HOW TO COMPLETE THIS TASK:
Only a number is required: the count of lines in the material below that contain "Toggle".
######
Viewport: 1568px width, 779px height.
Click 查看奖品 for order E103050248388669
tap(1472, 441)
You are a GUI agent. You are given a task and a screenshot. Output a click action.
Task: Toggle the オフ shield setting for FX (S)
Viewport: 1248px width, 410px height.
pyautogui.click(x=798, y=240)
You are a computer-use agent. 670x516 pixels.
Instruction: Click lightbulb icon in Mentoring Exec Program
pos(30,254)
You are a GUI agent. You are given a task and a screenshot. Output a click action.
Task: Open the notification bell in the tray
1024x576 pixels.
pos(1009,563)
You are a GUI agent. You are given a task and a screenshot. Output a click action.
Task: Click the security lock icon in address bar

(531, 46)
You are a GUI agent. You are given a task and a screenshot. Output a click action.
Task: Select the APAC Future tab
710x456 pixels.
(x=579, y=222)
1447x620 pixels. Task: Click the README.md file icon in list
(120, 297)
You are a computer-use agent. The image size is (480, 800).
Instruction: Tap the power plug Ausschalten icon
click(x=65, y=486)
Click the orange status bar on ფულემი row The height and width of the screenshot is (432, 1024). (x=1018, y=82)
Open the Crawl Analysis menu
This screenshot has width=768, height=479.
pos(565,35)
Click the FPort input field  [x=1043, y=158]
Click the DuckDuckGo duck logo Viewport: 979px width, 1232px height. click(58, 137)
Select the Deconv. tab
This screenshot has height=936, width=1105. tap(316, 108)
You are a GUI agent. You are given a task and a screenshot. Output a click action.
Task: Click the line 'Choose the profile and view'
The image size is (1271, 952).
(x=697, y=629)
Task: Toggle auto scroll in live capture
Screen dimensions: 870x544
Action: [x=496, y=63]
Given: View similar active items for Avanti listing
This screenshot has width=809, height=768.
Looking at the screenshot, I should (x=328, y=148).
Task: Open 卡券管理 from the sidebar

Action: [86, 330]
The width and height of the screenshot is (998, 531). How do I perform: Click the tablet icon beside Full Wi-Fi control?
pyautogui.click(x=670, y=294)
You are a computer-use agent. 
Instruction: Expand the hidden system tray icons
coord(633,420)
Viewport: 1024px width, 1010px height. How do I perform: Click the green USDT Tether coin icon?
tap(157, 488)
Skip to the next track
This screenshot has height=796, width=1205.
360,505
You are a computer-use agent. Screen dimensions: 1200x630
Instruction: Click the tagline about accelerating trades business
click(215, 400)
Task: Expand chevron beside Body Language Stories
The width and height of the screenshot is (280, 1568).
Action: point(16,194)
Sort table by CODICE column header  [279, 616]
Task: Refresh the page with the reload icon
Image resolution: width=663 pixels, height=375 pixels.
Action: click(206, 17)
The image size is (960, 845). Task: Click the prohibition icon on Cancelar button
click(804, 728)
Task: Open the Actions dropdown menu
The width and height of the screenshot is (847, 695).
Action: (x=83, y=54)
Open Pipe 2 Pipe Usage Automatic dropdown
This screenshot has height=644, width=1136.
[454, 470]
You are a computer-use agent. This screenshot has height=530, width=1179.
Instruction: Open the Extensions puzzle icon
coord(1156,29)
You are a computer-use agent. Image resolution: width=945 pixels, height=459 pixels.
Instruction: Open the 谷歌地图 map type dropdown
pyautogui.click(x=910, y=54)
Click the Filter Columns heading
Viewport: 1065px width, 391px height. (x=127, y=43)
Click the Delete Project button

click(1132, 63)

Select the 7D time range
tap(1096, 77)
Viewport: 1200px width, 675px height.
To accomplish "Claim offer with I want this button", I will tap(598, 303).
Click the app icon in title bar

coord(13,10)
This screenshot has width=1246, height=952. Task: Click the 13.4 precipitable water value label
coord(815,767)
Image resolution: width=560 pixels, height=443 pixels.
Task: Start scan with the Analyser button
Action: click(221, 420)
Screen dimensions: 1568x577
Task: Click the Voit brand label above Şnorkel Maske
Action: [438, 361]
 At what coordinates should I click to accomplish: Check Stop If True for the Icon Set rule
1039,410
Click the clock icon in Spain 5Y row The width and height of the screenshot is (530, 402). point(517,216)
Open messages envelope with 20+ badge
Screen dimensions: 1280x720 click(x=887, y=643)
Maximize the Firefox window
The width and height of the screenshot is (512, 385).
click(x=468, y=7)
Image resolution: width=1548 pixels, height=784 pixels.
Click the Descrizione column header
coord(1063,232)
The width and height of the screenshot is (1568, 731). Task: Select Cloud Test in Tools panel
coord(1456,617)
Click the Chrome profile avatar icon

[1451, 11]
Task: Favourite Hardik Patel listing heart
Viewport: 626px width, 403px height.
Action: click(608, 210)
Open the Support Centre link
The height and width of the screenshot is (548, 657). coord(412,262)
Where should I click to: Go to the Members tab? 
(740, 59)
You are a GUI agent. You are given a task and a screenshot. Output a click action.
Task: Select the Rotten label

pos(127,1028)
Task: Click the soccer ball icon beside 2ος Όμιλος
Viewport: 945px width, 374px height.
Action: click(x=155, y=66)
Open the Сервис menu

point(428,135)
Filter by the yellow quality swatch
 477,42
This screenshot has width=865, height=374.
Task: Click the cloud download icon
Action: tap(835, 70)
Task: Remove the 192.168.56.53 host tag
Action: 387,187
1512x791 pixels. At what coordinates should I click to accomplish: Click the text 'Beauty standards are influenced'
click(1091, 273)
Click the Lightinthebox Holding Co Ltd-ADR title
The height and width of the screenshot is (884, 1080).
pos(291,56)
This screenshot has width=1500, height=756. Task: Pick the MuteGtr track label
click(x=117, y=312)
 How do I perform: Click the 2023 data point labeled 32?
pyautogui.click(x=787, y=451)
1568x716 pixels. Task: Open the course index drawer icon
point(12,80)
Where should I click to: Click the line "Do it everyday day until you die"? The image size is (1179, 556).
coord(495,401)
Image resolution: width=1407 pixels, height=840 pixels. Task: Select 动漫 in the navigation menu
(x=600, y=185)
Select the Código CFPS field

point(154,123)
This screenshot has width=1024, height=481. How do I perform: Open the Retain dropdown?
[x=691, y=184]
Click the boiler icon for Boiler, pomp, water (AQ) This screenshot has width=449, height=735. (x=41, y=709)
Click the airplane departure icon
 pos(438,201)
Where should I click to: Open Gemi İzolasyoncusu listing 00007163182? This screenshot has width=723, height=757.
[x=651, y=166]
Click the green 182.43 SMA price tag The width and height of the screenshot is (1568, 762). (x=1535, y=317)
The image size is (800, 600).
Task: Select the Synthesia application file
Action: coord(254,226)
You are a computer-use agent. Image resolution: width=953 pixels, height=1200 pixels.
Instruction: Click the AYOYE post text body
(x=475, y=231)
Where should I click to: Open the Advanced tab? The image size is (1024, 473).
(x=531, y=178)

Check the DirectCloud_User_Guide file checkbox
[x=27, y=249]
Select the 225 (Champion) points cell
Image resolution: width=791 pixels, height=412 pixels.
######
TASK RESPONSE:
2